No. 2: Failure to “meet employees where they are.” My ideal workplace would be a more diverse version of Mayberry, North Carolina, where everyone is quirky as heck, and Sheriff

Taylor knows it and makes allowances for them — even to the point of letting Barney Fife continue as a deputy as long as he keeps his one bullet in his pocket instead of in his gun, or letting Otis put himself in jail himself when he’s drunk. A real-world workplace can’t (and shouldn’t) be that flexible, but it’s good for employers to take employees’ individuality into account as much as they can. When a reasonable accommodation issue arguably arises under the Americans with Disabilities Act, or is needed because of the employee’s religious beliefs or practices, pregnancy, or lactation, of course the employer should try to make it. But I’d go beyond that and try to accommodate employees’ needs and personalities (within reasonable limits) even when it isn’t legally required.

No. 3: Terminating in the heat of passion. No matter what an employee has done, you can always suspend her for a couple of days while you regain your composure and,

perhaps, ask for a second or third opinion. Then you can objectively assess whether termination is the right thing to do under the circumstances, whether you’ve treated “similarly situated” employees the same way, whether to allow the employee to resign, whether to offer severance pay, and how to articulate the reason for the termination. I’ve never seen an employer go wrong by taking a few days to chill.

No. 4: Falling behind on essential training. You know, like workplace harassment, safety, all that important stuff. In the harassment context, the mere fact that you conducted training may give you a defense in a lawsuit. (It’s true!) In addition, training tends to flush out fresh complaints that you might not otherwise hear about. When you hear about it, you can put a stop to it, which is a good thing. And, of course, it serves as a valuable refresher for supervisors, who have to handle complaints properly, and for employees, who need to govern their own behavior and know what to do if they become victims. Plaintiffs’ lawyers love to ask supervisors (1) whether they ever had harassment/EEO training, (2) how long ago they had it, and (3) who conducted it. (If they’re really mean, they’ll also ask the supervisor to describe in his own words what he was taught.) Could your supervisor answer these questions?
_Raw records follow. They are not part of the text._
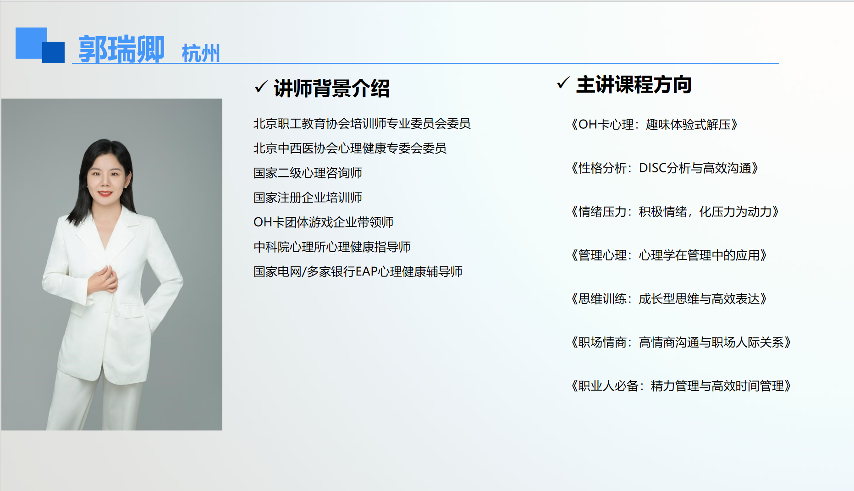854x491 pixels.
Task: Select the 讲师背景介绍 heading
Action: pos(331,88)
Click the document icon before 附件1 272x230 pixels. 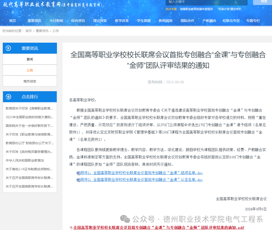(x=78, y=173)
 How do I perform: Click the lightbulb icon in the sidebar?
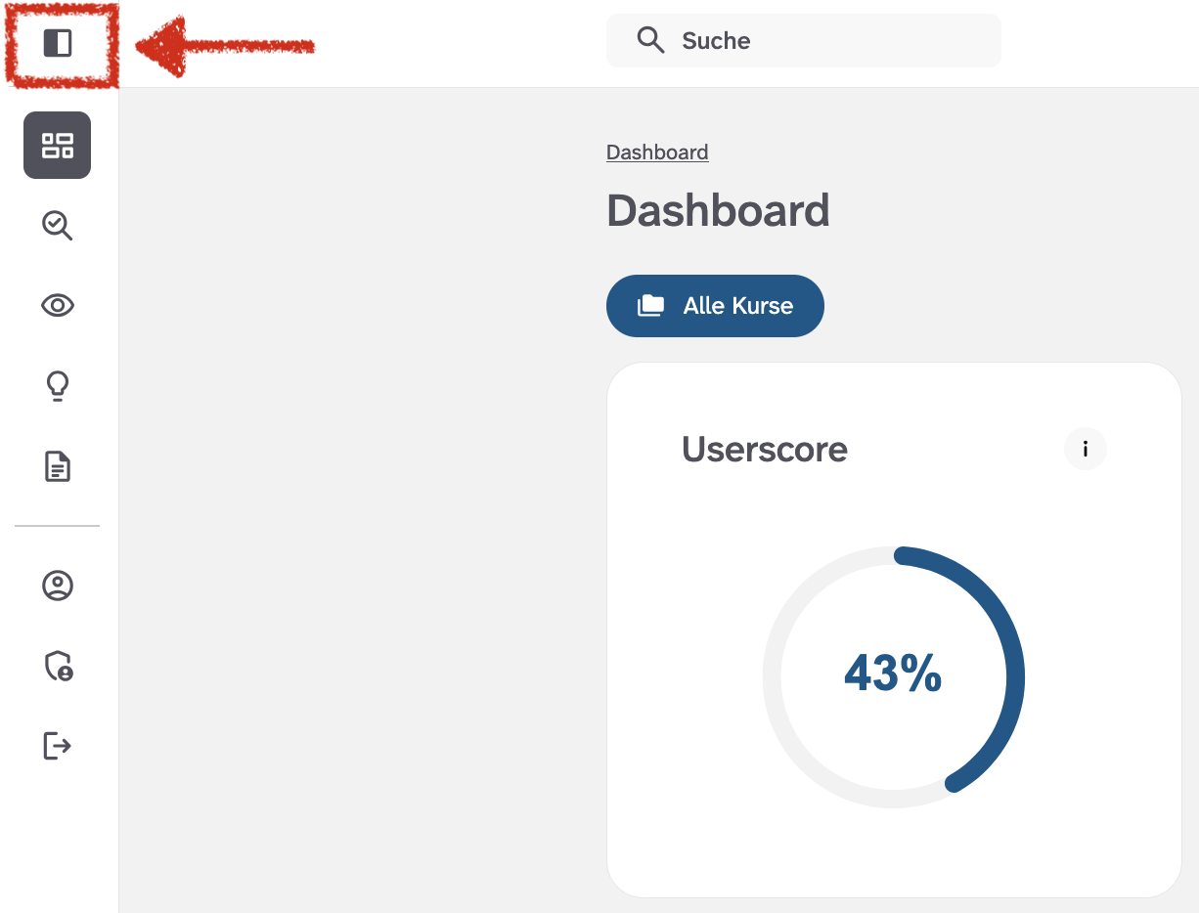point(57,385)
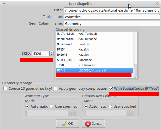The width and height of the screenshot is (161, 130).
Task: Select User specified Primary Key mode
Action: point(110,107)
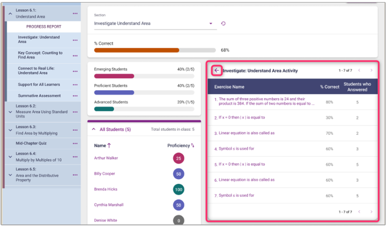This screenshot has height=226, width=386.
Task: Open the Section dropdown for Investigate Understand Area
Action: 211,23
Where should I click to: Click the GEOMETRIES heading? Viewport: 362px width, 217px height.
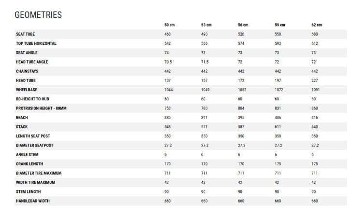38,15
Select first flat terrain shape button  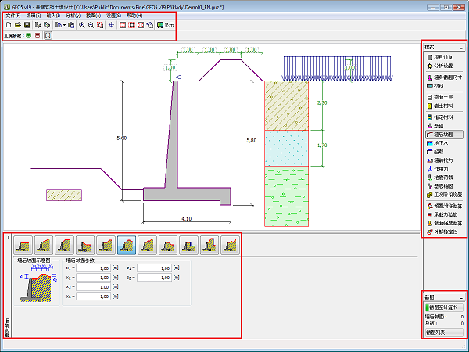pyautogui.click(x=23, y=246)
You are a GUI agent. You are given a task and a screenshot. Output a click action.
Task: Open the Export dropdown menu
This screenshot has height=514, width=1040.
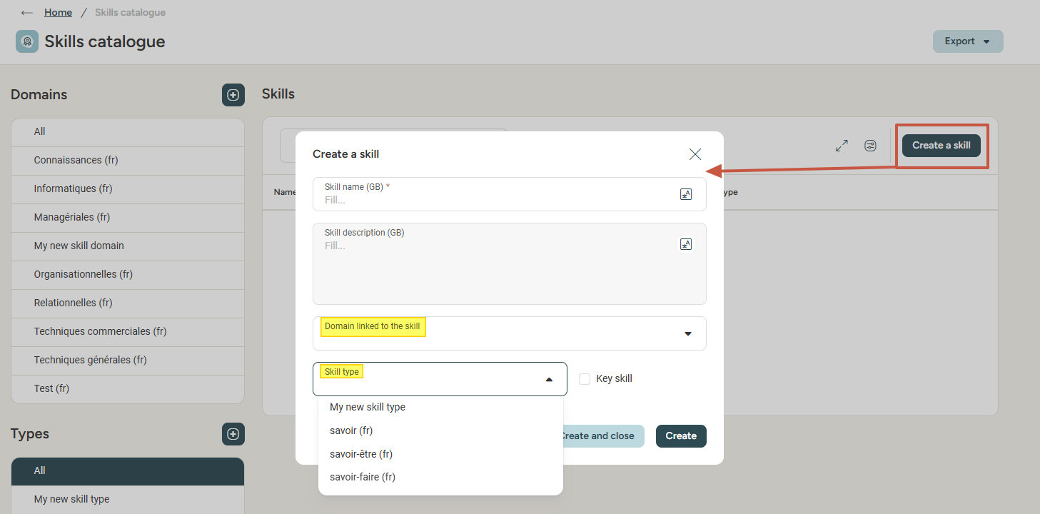[x=967, y=41]
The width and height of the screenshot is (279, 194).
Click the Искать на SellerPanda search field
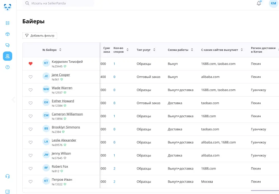click(59, 3)
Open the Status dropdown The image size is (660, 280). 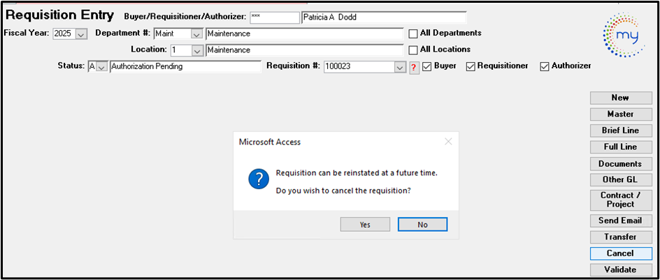[x=101, y=67]
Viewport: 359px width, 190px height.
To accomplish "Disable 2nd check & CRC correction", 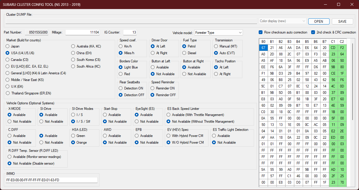I will pos(313,32).
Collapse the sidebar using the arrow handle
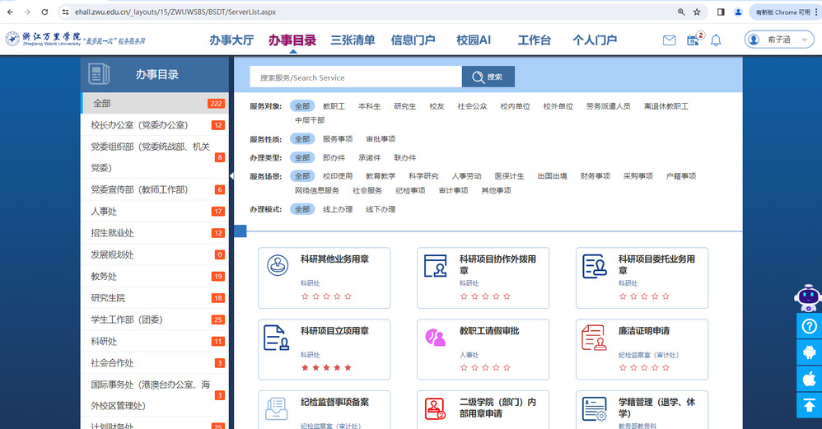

Don’t count on it.

No. 5: Doing nothing about the “boss from hell.” Like this guy (allegedly), not to mention his brother (allegedly). The folks who get away with this kind of behavior are often extremely talented, but those in authority need to keep them in line, as I noted last week.

No. 6: Messing with people’s pay. Most employer mistakes about pay are honest ones, but occasionally you come across a bad apple who is really trying to cheat employees out of

their rightful wages. Or the occasional employer who isn’t deliberately cheating employees but just doesn’t care enough to make sure they’re being paid properly. And there are so many ways to mess with an employee’s pay: requiring employees to work off the clock, misclassifying them as exempt when they clearly are not (which may deprive them of overtime pay), misclassifying them as “independent contractors” when they are clearly “employees” (which may deprive them of overtime, benefits, tax withholding, and the employer’s share of Social Security), or using “creative” ways to calculate overtime. Pro tip: It’s never a good idea to be “creative” where the Fair Labor Standards Act or state wage-hour laws are concerned.